▶ Textauszug
========

Der Titel der Ausstellung  „Anders Zorn – Schwedens Superstar“ klingt anfangs reißerisch, könnte aber auch leicht überheblich wirken: Ein Star in Schweden zu sein ist ja schön, aber muss man den Künstler deshalb im Rest der Welt kennen?

Ja, das sollte man! Anders Zorn (1860-1920) zutreffender als „internationalen Superstar aus Schweden“ zu betiteln, wird jedem Kunstliebenden leichtfallen, der die Schau schon gesehen hat oder vor dem 25. Januar 2026 noch in die Hamburger Kunsthalle eilt. Die Ausstellung präsentiert etwa 150  Werke eines vielseitigen, sinnenfreudigen Virtuosen, der sein künstlerisches Talent und seine malerischen Fähigkeiten konsequent weiterentwickelte und keiner der zu seiner Zeit gängigen Kunstströmungen zuzuordnen ist. Genauso entschlossen verfolgte er seine Karrierepläne. Er bereiste mehrere Kontinente, sammelte dort Inspirationen für neue Werke und bespielte nebenbei gekonnt das gesellschaftliche Parkett der Mächtigen und Reichen, seiner zahlungskräftigen Auftraggeber. Gleichzeitig blieb er seiner Heimat Mora im schwedischen Darlarna treu verhaftet. Immer an seiner Seite: seine gleichaltrige Ehefrau und kluge Managerin Emma Lamm (1860-1942).

Karriereplanung mit Mut zum Risiko

Niemand hätte dieses Leben vorhersagen können. Anders Zorn wurde als außerehelicher Sohn einer Brauerei-Arbeiterin 1860 bei Mora geboren, 300 Kilometer nördlich von Stockholm. Seinen Vater, einen deutschen Braumeister, lernte er nie kennen, behielt aber dessen Nachnamen bei. Glücklicherweise erkannten und förderten seine Lehrer früh sein Talent. Mithilfe eines kleinen Erbes schaffte er es auf die Stockholmer königliche Kunstakademie – und schon sein erstes Porträt erregte das Interesse des damaligen schwedischen Königs – ein unfassbarer Erfolg für einen gerade Achtzehnjährigen. Das bescherte ihm weitere Aufträge aus den wohlhabenden, bürgerlichen Kreisen Stockholms. Aber Anders Zorn plante größer: Er wollte die Welt kennenlernen und ein Einkommen sichern, das ihm eine ebenbürtige Stellung mit der Familie seiner geliebten Emma Lamm und damit die Heirat erlauben würde.

Von Mora nach Marokko, über London nach Chicago

Das gelang ihm. 1881 verließ er Schweden und reiste über England nach Spanien, Marokko, Algerien, Italien und Frankreich zurück nach London. Offenbar versprach er sich dort die größten Erfolgschancen – er mietete auf Pump ein Atelier, ließ sich einen Maßanzug schneidern – und schon zwei Jahre später konnte er seine Arbeiten an der Royal Academy ausstellen. 1885 heirateten Emma Lamm und Anders Zorn. Und zogen zusammen nach London und Amerika, jahrelang, aber nur, um möglichst jeden Sommer wieder nach Mora an den Siljan-See zurückzukehren.

========

▶ Ausgangsmaterial

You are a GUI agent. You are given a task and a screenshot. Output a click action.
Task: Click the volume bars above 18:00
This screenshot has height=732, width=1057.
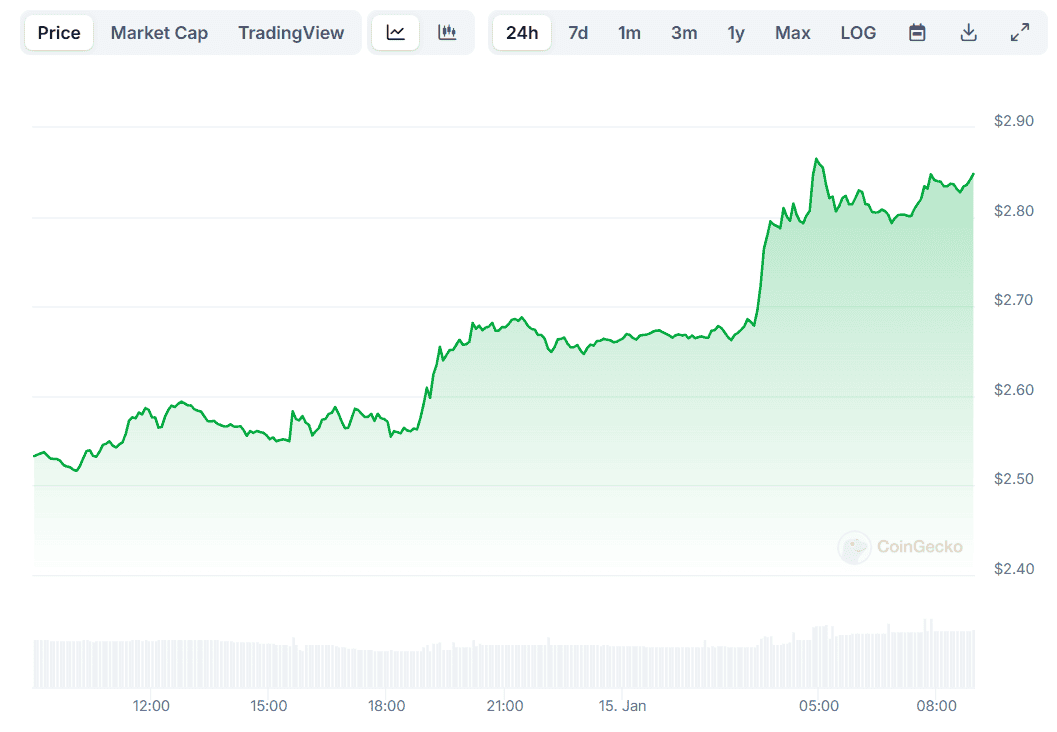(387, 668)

========

▶ Aufgaben zur Übung
[a] In welchem Jahr heirateten Emma Lamm und Anders Zorn laut dem Text über Anders Zorn?
[b] Schreiben Sie den Text über Anders Zorn im Anschluss an seinen letzten Satz weiter.

▶ Die Lösungen
[a] 1885.

[b]
Anders Zorn begann als Aquarellmaler. Man betrachtet seine Arbeiten, den sich ständig verfeinernden, trockener werdenden Pinselstrich, der sich kaum noch von der Ölmalerei unterscheiden lässt. Wasseroberflächen ebenso wie Haut, Gesichter gelingen ihm in akribischer Farbnuancierung, wirken trotz genauer Schattierungen so transparent und doch konturiert, als blickte man auf ein Foto, erst mit halb geschlossenen Augen, Lichtreflexe und Transparenz wahrnehmend, dann, die Augen öffnend: die Szene, die Figuren wirken präsent und fast real.

Warum wandte sich Anders Zorn trotz dieser Perfektion ab 1885 der Ölmalerei zu? Betrachtete er sie, wie vorherrschend am Ende des 19. Jahrhunderts, als wertvollere, schwierigere Disziplin? Oder einfach als besser verkäuflich? Letzteres ist anzunehmen. Ein Pinselstrich, in Wasserfarbe ausgeführt, lässt sich nicht mehr korrigieren. Einen Pinselstrich in Öl kann man bei Nichtgefallen vielfach übermalen. Ölglänzend wollten sich viele der Auftraggebenden sehen – vor allem: glänzend. Gekonnt setzte der Künstler die Ladies der amerikanischen Oberschicht in Szene, in tief ausgeschnittenen, seidig wallenden Abendkleidern. Die Herren dazu, Präsidenten, Industriemagnaten, sitzen im dunklen Anzug, Weste und weißen Hemd mit Stehkragen und Halsbinde vor ebenso dunkel getäfeltem Hintergrund in ausladenden, mit Schnitzereien verzierten Office-Chairs. In der Hand halten sie eine Zigarette, ein Buch oder stützen den Ellbogen lässig auf die Tischplatte.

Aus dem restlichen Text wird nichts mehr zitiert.